START TASK INPUT

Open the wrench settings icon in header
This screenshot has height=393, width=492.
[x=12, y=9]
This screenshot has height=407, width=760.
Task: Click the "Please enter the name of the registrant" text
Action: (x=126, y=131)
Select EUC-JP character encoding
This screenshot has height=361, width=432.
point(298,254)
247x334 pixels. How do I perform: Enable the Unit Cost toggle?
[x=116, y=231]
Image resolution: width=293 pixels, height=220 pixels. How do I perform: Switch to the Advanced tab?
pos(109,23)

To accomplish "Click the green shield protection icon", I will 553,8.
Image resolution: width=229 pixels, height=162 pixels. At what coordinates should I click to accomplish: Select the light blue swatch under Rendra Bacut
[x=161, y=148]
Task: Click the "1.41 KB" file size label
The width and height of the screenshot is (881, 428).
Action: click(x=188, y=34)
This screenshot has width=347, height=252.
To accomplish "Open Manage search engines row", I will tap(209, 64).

END TASK INPUT
START TASK INPUT

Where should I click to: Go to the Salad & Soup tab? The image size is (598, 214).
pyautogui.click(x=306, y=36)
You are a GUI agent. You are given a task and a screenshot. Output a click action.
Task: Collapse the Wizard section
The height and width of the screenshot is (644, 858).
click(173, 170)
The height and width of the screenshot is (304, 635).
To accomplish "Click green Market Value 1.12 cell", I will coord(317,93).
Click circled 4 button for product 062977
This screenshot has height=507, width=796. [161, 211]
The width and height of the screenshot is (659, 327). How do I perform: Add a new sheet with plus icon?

END TASK INPUT

» **TASK TO COMPLETE**
Gather up, from the records above, each line where the word "will" appears.

» **RESPONSE AREA**
To accomplish "Click the green shield protection icon", I will 553,8.
To accomplish "Open Manage search engines row", I will tap(209, 64).
To accomplish "Click green Market Value 1.12 cell", I will coord(317,93).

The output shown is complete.